Article

TAK1 downregulation reduces IL-1beta induced expression of MMP13, MMP1 and TNF-alpha.

Institut für Klinische Chemie, University of Cologne, Germany.
Biomedecine [?] Pharmacotherapy (Impact Factor: 2.11). 03/2006; 60(2):55-61. DOI: 10.1016/j.biopha.2005.08.007
Source: PubMed

ABSTRACT The paper provides evidence that transforming growth factor-beta activated kinase 1 (TAK1, MEKK7), a downstream mediator of IL-1beta signal transduction, plays an important role in the regulation of catabolic events and inflammatory processes in the context of degenerative joint diseases. We investigated the expression of TAK1 in human articular chondrocytes and in the murine growth plate by cDNA array, quantitative RT-PCR and immunohistochemistry, respectively. The human chondrosarcoma cell line SW1353 was stimulated with the proinflammatory cytokine IL-1beta. The subsequent expression of proteolytic enzymes and proinflammatory cytokines was quantified. TAK1 specific siRNA was used to study the influence of TAK1 downregulation on the expression of MMP-13, MMP1 and TNF-alpha. As a result we demonstrated the expression of TAK1 in normal and osteoarthritic human articular cartilage.

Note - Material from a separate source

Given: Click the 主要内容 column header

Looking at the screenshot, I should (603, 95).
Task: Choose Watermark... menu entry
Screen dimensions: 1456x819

Expression of TAK1 in the hypertrophic zone of the growth plate gave us a first evidence for a catabolic function of TAK1 concerning cartilage metabolism. By gene suppression with RNAi technology we could show that TAK1 downregulation leads to a 60-70% reduced release of TNF-alpha, a 40-50% reduced release of MMP13, and a 20-30% reduction of MMP1 release. As TNF-alpha is a main player in inflammatory processes, and MMP13 is one of the major proteases involved in cartilage degradation, our results suggests that TAK1 has an important regulatory role in the context of degenerative joint diseases and thus is an attractive drug target in attempts to reduce inflammation and suppress structural changes in OA induced by IL-1beta.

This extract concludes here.